• [WHAT IS REQUIRED] Which lines of the entries below contain the string "will"? Copy each one.

• [Dataset entries]
╭──

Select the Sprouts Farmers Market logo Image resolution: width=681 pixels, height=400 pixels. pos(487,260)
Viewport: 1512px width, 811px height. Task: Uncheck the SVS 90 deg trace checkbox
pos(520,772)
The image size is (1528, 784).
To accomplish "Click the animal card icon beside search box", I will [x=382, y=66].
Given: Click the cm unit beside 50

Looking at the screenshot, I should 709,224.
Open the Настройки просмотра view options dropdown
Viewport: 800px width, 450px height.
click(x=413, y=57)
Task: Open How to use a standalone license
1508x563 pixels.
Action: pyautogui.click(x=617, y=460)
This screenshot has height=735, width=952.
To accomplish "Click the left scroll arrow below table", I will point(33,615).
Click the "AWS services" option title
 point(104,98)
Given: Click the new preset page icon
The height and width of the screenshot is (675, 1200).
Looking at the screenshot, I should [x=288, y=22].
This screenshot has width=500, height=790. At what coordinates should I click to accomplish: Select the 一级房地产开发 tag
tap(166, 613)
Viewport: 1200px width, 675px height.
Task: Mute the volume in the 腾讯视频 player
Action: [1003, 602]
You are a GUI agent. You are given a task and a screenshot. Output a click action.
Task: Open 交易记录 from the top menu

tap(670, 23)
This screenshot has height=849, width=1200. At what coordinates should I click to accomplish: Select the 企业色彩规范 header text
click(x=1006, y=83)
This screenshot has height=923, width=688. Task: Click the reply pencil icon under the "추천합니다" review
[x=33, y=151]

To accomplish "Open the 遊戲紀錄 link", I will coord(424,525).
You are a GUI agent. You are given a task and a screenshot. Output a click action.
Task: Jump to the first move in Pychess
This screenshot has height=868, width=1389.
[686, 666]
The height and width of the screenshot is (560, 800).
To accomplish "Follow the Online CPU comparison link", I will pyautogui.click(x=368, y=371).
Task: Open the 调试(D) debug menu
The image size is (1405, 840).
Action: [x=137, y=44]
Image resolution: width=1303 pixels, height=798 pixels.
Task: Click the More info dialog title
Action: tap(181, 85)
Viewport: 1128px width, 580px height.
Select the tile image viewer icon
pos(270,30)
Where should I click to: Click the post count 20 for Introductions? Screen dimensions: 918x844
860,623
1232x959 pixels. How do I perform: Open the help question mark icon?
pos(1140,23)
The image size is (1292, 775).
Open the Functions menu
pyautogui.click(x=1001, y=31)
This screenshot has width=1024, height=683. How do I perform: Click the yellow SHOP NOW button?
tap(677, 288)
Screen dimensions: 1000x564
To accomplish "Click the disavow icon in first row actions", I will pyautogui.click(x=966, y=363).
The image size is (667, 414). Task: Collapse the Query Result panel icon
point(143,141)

╰──

• [TASK OUTPUT]
To accomplish "Click the animal card icon beside search box", I will [x=382, y=66].
To accomplish "Click the left scroll arrow below table", I will point(33,615).
To accomplish "Open the 遊戲紀錄 link", I will coord(424,525).
To accomplish "Follow the Online CPU comparison link", I will pyautogui.click(x=368, y=371).
To accomplish "Click the disavow icon in first row actions", I will pyautogui.click(x=966, y=363).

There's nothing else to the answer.